▶ **Try it**
Beneath this task are the entries; from the line with "The image size is (1023, 738)." through the last one, transcribe every line exactly and nothing else, skipping pictures.

** Opening Dataset excerpts block **

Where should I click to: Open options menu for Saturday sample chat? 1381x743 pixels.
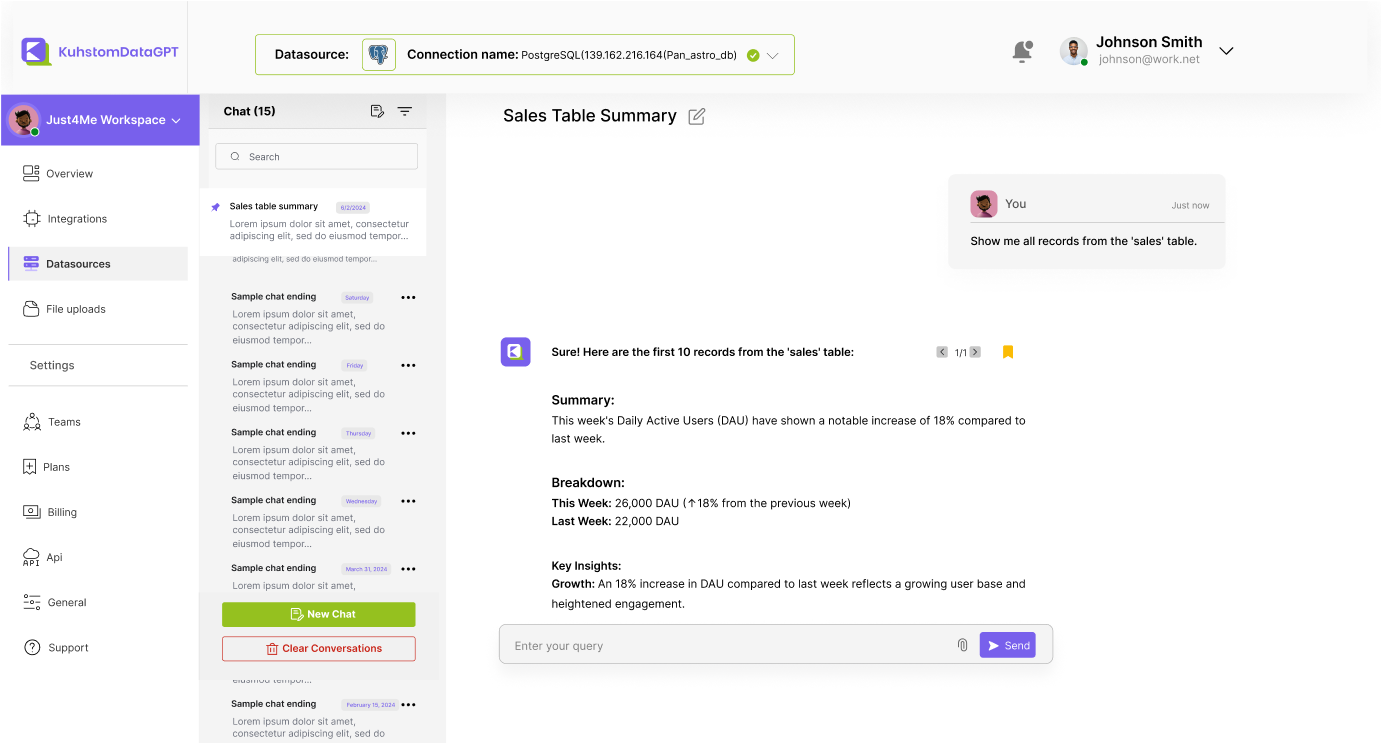click(x=408, y=297)
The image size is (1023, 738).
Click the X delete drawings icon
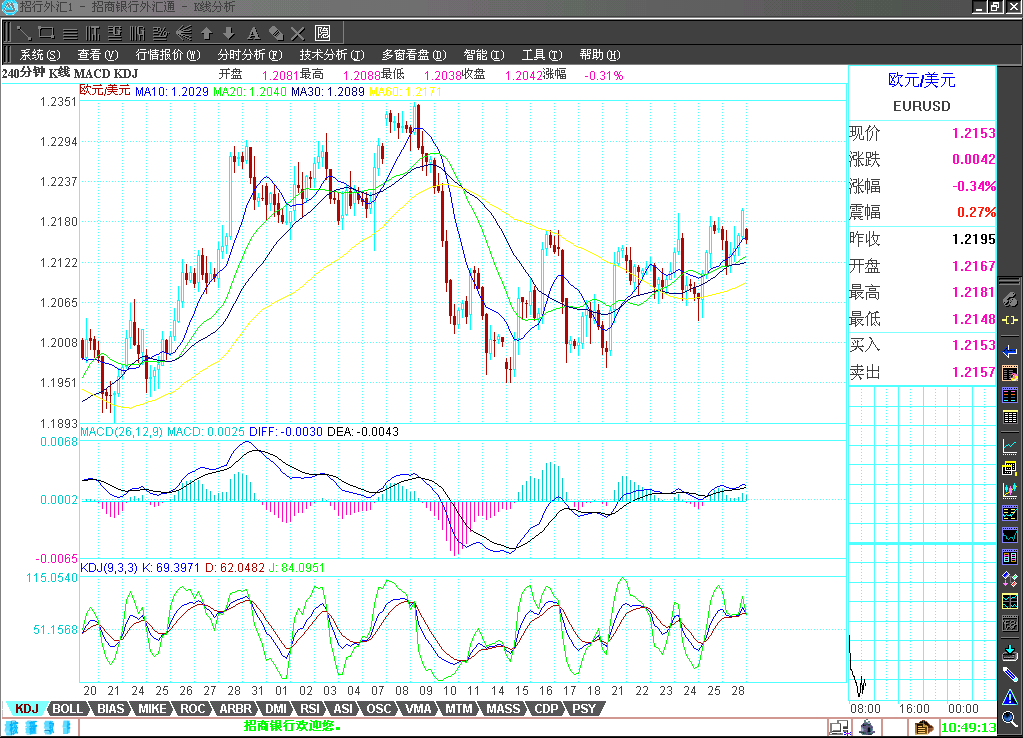click(297, 32)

** Closing Dataset excerpts block **

▶ **The completed task**
The image size is (1023, 738).
Click the X delete drawings icon
click(297, 32)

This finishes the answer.